Programming the ENIAC: an example of why computer history is hard - ingve
http://www.computerhistory.org/atchm/programming-the-eniac-an-example-of-why-computer-history-is-hard/
======
stevetrewick
Great read.

> _no one challenged the status of the stored program as the defining feature
> of the modern digital electronic computer”, but “we struggle when required
> to articulate its significance in simple terms "_

Are we? Then it's probably because we're being dishonest about using it to
keep score of which machine was 'first'. Like the article says : 'first
computer', 'first electronic computer', 'first electronic stored program
computer'. Throw a handful of 'general purpose' in there and you've got a
spectrum of candidates from the old astronomy tools through the difference
engine through the Z3 to the Mark I. Honestly, the only time I ever hear or
read anyone say 'first stored program...' is as a presage to claiming that the
MkI was first so ra ra, we beat the yanks.

------
hcs
> Even before ENIAC was finished, engineers realized that there was a much
> better centralized way to control such a complex machine, using coded
> instructions stored in memory and "executed" in sequence.

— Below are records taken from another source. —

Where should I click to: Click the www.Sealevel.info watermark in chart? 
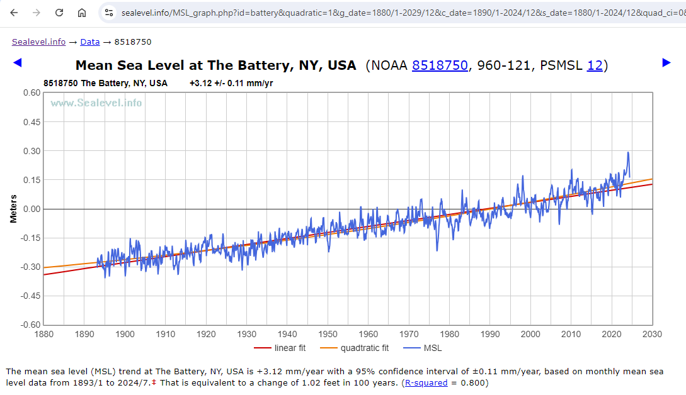pos(96,103)
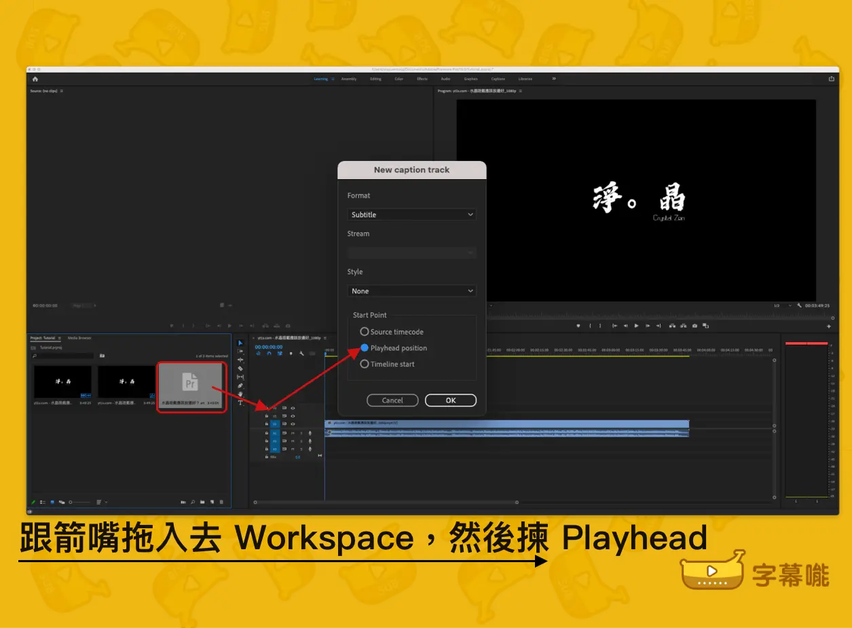Cancel the New caption track dialog
This screenshot has height=628, width=852.
pyautogui.click(x=392, y=401)
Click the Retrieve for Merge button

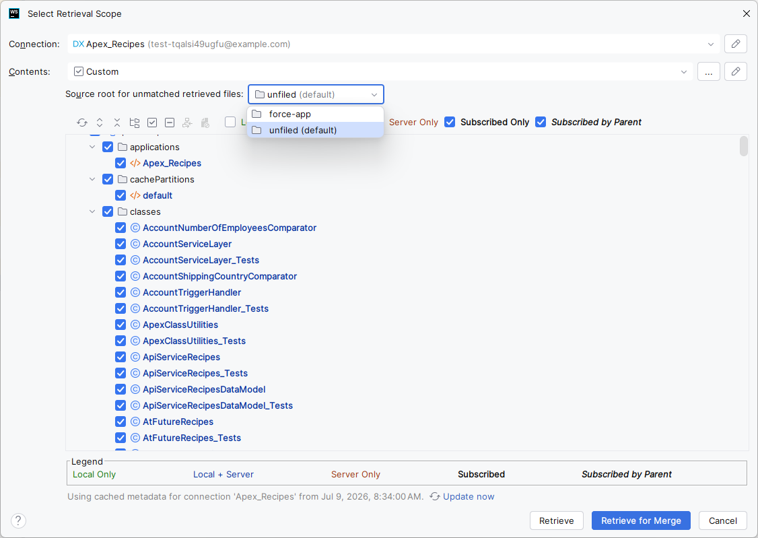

> For a discussion of how it was different from earlier ideas, see Tom Haigh’s
> recent article "Where Code Comes From".

This article links to "Where Code Comes From" at CACM, but beyond an excerpt
it is members-only. Here's the full article on the author's web site (PDF):

[http://www.tomandmaria.com/Tom/Writing/WhereCodeComesFromCAC...](http://www.tomandmaria.com/Tom/Writing/WhereCodeComesFromCACM.pdf)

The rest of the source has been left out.